Location
- Liverpool, NY United States

District information
- Type: Public Primary
- Motto: "Preparing Our Students for Tomorrow... Today"
- Grades: K–12
- Superintendent: Richard Chapman
- Schools: 13
- Budget: $173M

Students and staff
- Students: 6,800
- Teachers: 630
- District mascot: Legends
- Colors: Orange and Blue

Other information
- Website: liverpool.k12.ny.us

= Liverpool Central School District =

School district in New York, United States

Liverpool Central School District is a public school district in a suburban community near Syracuse, New York in Onondaga County. It has eight elementary schools, four middle schools and Liverpool High School with a district enrollment of about 7,033 students. Liverpool Central School District serves the entire Village of Liverpool and portions of the towns of Clay and Salina. Richard Chapman is the Superintendent of Schools.

==Board of education==

The Liverpool Central School district's Board of Education consists of nine community-elected volunteers who meet twice a month to determine the running of the district. They are the major policymakers and must approve a majority of district issues before they can be handled or instituted. As per the Open Meetings Act, all BOE meetings are open to the public and meeting minutes are posted online.

===Current Board Members===

The Board's current members are:
- Nicholas Blaney, President
- Stacey Chilbert, Vice President
- Jecenia Bresett
- Alexandra Gyder
- Matt Jones
- Kimberly Martin
- Dan McKeever
- Kimberly Melnik
- John Solazzo

===Student Liaisons===

Liverpool High School students serve as liaisons to the Board of Education for a two-year term. The students have no voting power but give insight to student affairs. The current student liaisons are: Nneamaka Nwaezeapu and Aidan Lloyd.

===District Administrators===
The district is run by a series of administrators, all of whom are responsible for providing pertinent information related to their subject field at board meetings. They work under the superintendent.
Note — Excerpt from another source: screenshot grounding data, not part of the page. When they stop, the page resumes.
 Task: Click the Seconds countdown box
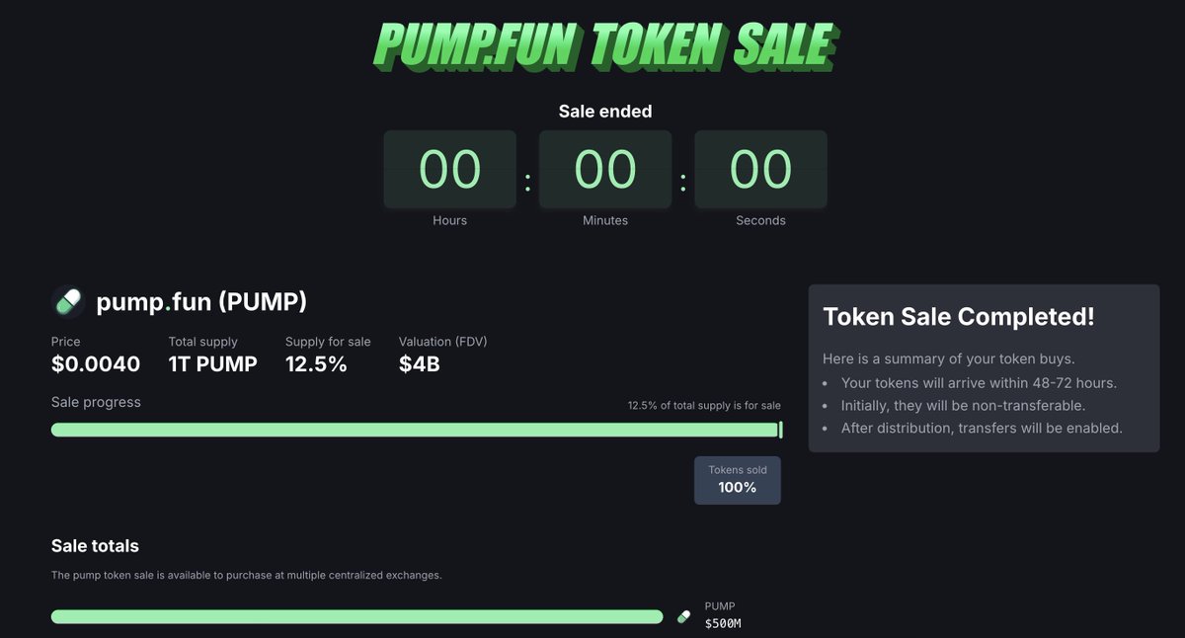coord(760,169)
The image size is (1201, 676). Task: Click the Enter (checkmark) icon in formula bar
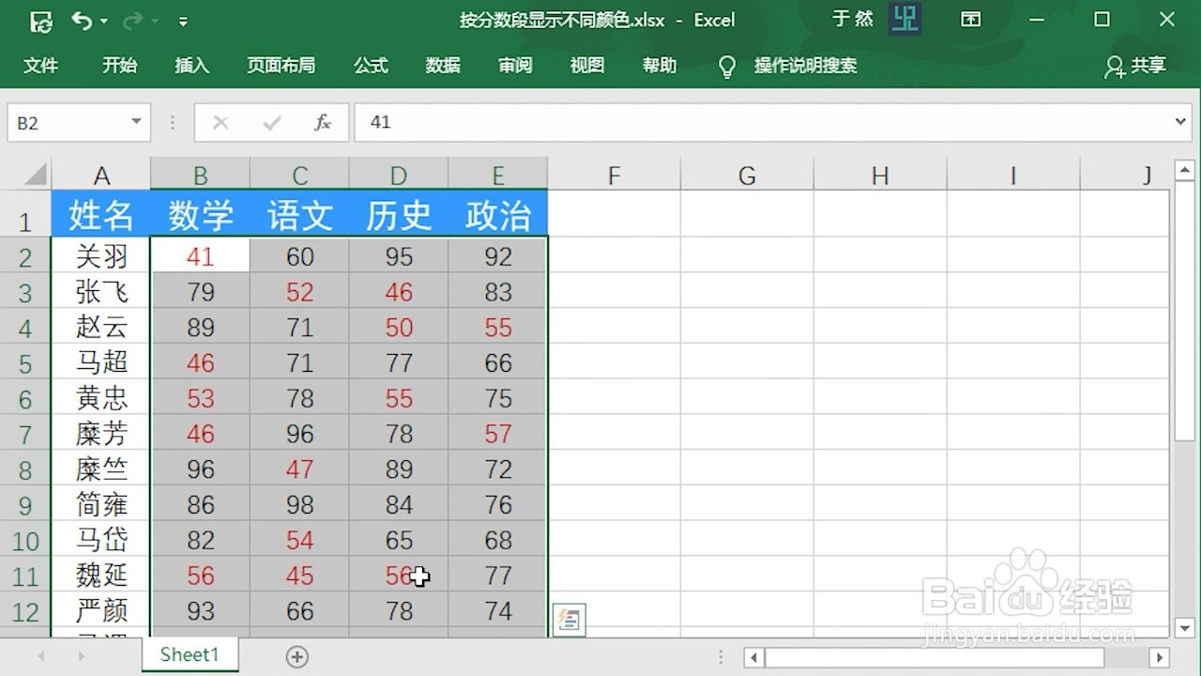(271, 122)
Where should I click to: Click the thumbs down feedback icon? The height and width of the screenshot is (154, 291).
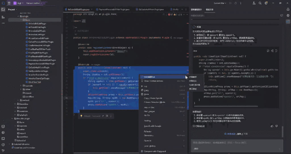click(277, 126)
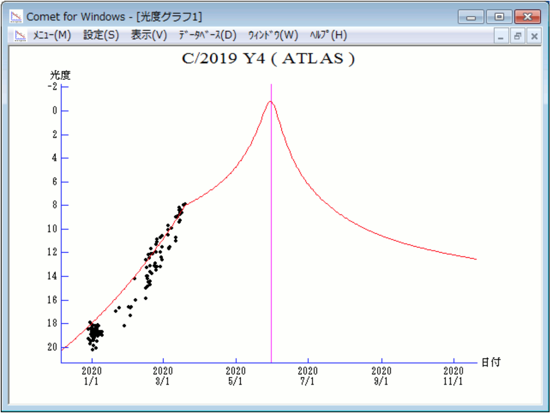Open the 表示(V) view menu
Image resolution: width=550 pixels, height=414 pixels.
(149, 36)
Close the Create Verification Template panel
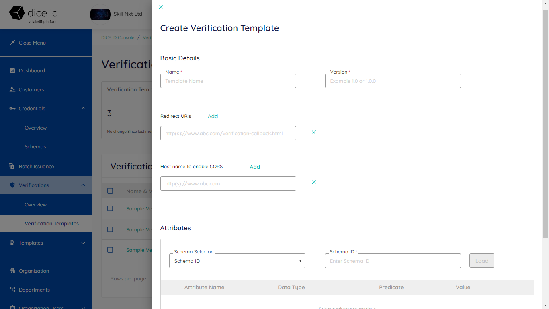This screenshot has height=309, width=549. (161, 7)

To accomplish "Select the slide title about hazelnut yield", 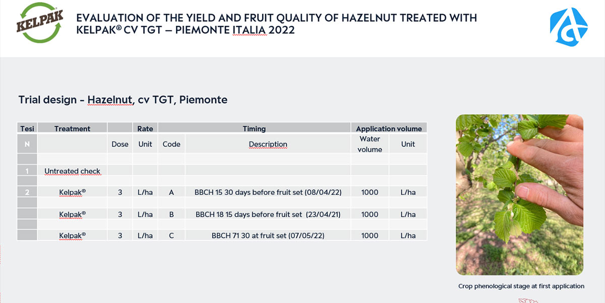I will (276, 24).
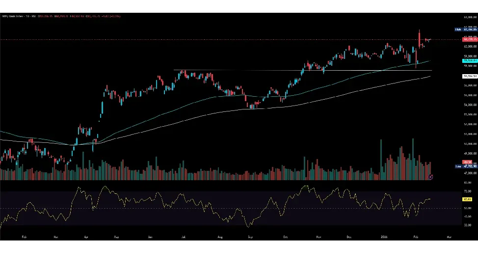Click the 54,000.00 level on price axis
478x269 pixels.
[471, 105]
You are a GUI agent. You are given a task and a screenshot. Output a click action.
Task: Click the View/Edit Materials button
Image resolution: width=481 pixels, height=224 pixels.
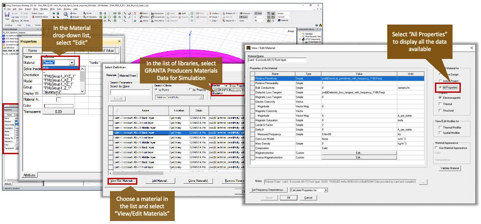[122, 181]
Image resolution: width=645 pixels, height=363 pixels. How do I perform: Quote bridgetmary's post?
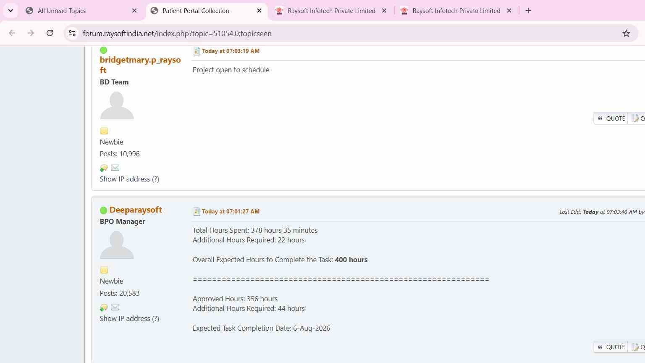pos(611,118)
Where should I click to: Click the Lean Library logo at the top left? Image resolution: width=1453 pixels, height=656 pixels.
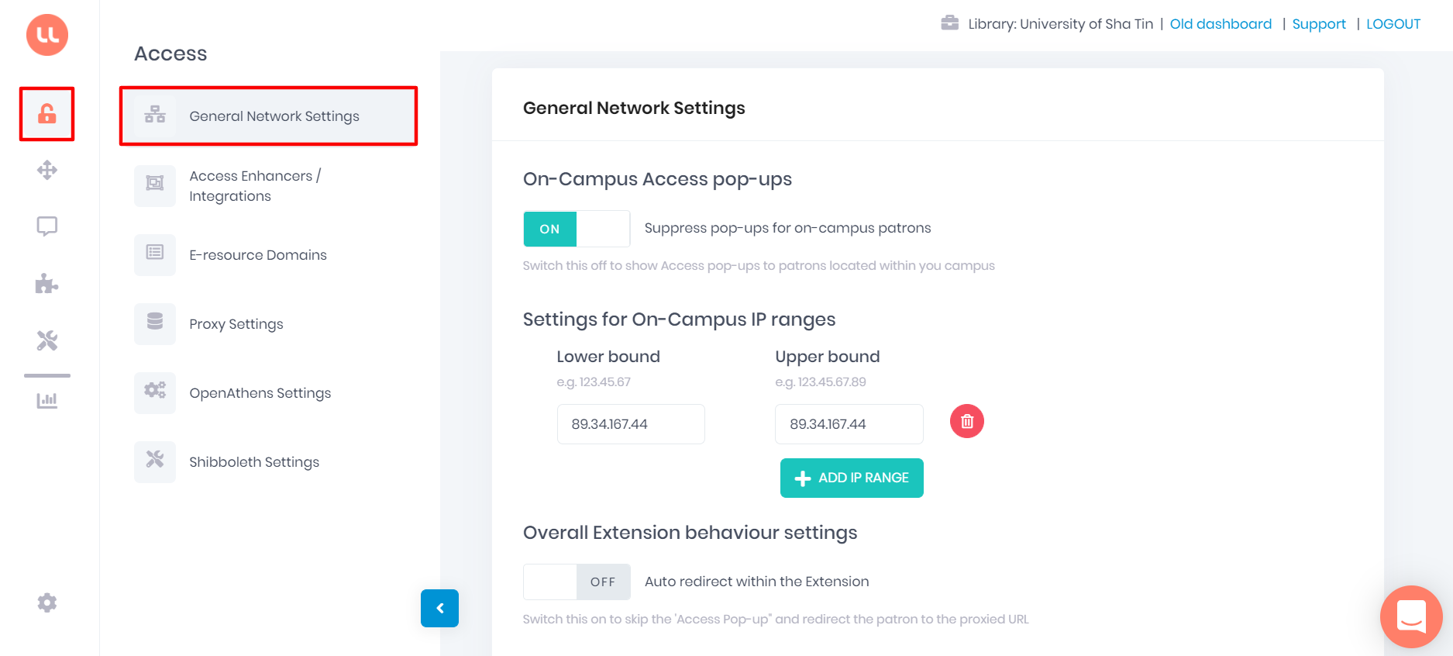coord(46,35)
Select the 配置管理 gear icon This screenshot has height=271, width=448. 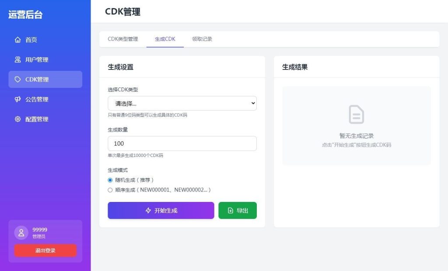click(17, 119)
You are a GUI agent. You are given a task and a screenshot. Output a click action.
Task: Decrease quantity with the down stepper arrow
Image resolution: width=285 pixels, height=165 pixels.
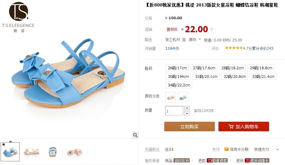pos(187,113)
====Assistant Superintendents====
- Brett Woodcock, Assistant Superintendent for Human Resources

====Executive Directors and Directors of Programs====
- Amy DiVita, Executive Director of Special Education
- Jason Armstrong, Executive Director for Elementary Education
- Michael Baroody, Executive Director of Secondary Education
- Dana Ziegler, Executive Director for Humanities and Middle Level Education
- Briana O'Brien, Executive Principal (High School)
- Kasey Dolson, Executive Director for Math, Science and Technology
- Kimberly Vile, Assistant Superintendent of Business Administration
- Jennifer DiBianco, Director of Student Services
- Harmony Booker-Balintfy, Director of Staff Services
- Teresa Bowers, Director of Special Education (Elementary)
- Jennifer Fragola, Directory of Special Education (Secondary)
- Daniel Farsaci, Director of Technology
- Adam Shatraw, Director of Fine Arts
- Ari Liberman, Director of Health, Physical Education and Athletics
- Annette Marchbanks, Director of Food Service
- D'Allah Laffoon, Director of Transportation
- Darrell Clisson, Director of Facilities
- Melissa Berlinski, Director of Security

== Schools ==
===Elementary schools===
- Chestnut Hill Elementary (3-5, South Quadrant)
- Donlin Drive Elementary (K-2, South Quadrant)
- Elmcrest Elementary (K-2, Central Quadrant)
- Liverpool Elementary (3-5, Village Quadrant)
- Long Branch Elementary (K-2, Village Quadrant)
- Morgan Road Elementary (3-5, Central Quadrant)
- Soule Road Elementary (3-5, North Quadrant)
- Willow Field Elementary (K-2, North Quadrant)

===Middle schools===
- Chestnut Hill Middle School (6-8, South Quadrant)
- Liverpool Middle School (6-8, Village Quadrant)
- Morgan Road Middle School (6-8, Central Quadrant)
- Soule Road Middle School (6-8, North Quadrant)

===High school===
- Liverpool High School (9-12) (article)

===Former Schools===
- Craven Crawford Elementary - Closed as a school; became the District Office
- A.V. Zogg Middle School - Closed after 1980-1981 school year to be used as district offices. It has since been bought and sold several times, including by the Liverpool Community Church. It is currently owned by Syracuse Studios, a film production services company, and film production company American High has produced four feature films in the building.
- Mark Loveless Elementary - now the Town of Salina offices.
- Wetzel Road Elementary - closed due to budget cuts at the end of the 2009-2010 school year. As a part of the Liverpool Central School District’s Education 2020 initiative, the building was renovated and now goes by the Wetzel Road CTE Academy, housing Career and Technical Education classes for Liverpool High School. Wetzel Road CTE Academy opened on September 8th, 2026.
- Liverpool High School Annex (9th grade building, referred to as LHX) - closed at the end of the 2020-2021 school year and is now Morgan Road Middle School.
- Nate Perry Elementary - closed at the end of the 2021-2022 school year. The building is now the Citizenship & Science Academy of Syracuse.